The Tenant’s Guide to Deposits

If you’re about to start a tenancy and are putting down a deposit, it very literally pays off to know how to best protect it and deal with any disputes.

Deposit Protection Scheme

By law, landlords must put your deposit into a government backed deposit protection scheme within 30 days of receiving it. It is very important to make sure that your deposit has been entered into one of these approved deposit schemes as it will ensure that you can get it back, as long as you have adhered to your tenancy agreement, and, in the case of any disputes with your landlord, it will be protected until they are settled.


Do a Thorough Check In

Before moving in, make sure that you and your landlord are agreed on the state of the property, so that you can’t be held liable for any damages that predate your arrival. Most landlords will supply you with an inventory list that will include the current state of the items. It’s a good idea to take photos so that you have evidence in the case of any disputes at the end of your tenancy. To do a thorough check-in, make sure to follow the important steps for a proper check-in.


Understand the Terms of Your Lease

Your tenancy agreement should include information on whether you’re allowed a pet, to smoke, to redecorate, or any other actions that could affect the property. It should also specify what you are allowed to change, such as rearranging the furniture or putting up posters. If you are uncertain about anything, speak to your landlord. Drop them an email and then you will have in writing whether or not you may carry out the action.

Reporting Damages

Through the bustle of day-to-day life, it is understandable that damage can occur in any property. If this does happen, then you must report it straight away. More often than not, the landlord can fix it quickly, meaning you will not be held accountable for it at the end of your tenancy.



If you’re flat sharing, it pays off to make sure that you all have individual deposits. You and your flatmates will have your own rooms, for which the others aren’t responsible. However, unless you have individual deposits, you could be held accountable for any damages your flatmate caused in their room and the money could be deducted from your share of the deposit too.

Leaving the Property

It goes without saying that you need to leave your property in a good state. Make sure it’s had a proper clean, as landlords will often take the fees for a professional cleaner off your deposit if they feel it’s not up to scratch.

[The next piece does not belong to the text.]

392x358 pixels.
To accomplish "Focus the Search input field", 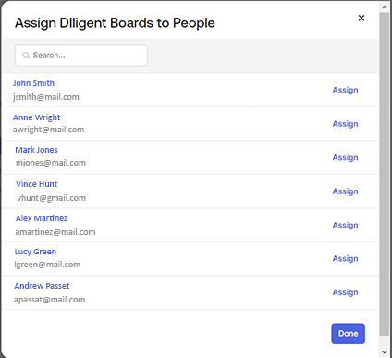I will (x=81, y=56).
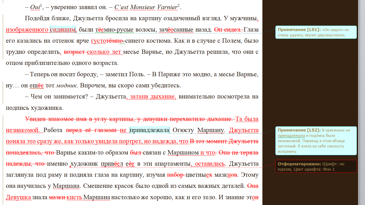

It’s also advisable to move any furniture back to how it was on your arrival; just as well you took those handy pictures at the beginning of your tenancy! And, if, during your deep clean and furniture moving, you happen to find anything broken, make sure to repair it.

Knowing Your Rights

The landlord has to pay you your deposit back ten days after you have both come to agreement on the amount. As long as you have adhered to your tenancy agreement, have paid all rent and bills and have not damaged the property, then you will be entitled to a full refund.



If your landlord refuses to pay back your deposit, without any valid reasons, then there are steps you can follow. Your deposit protection scheme will have an ADR (alternative dispute resolution) and if you and your landlord consent, they will come to a decision for you that is both free and final.


As a last port of call you can choose to go to court. This is an expensive route as you have to pay the legal fees upfront and, if you lose, will have to cover the landlord’s legal fees too. However, before going to court you will need to send your landlord ‘a letter before action’, and most landlords will agree to settle at this point.

Ultimately, if your deposit is protected in a government scheme and both you and your landlord abide by the terms of your lease, you shouldn’t encounter any problems. The majority of deposit returns are uneventful, but it’s reassuring to know what to do, just in case.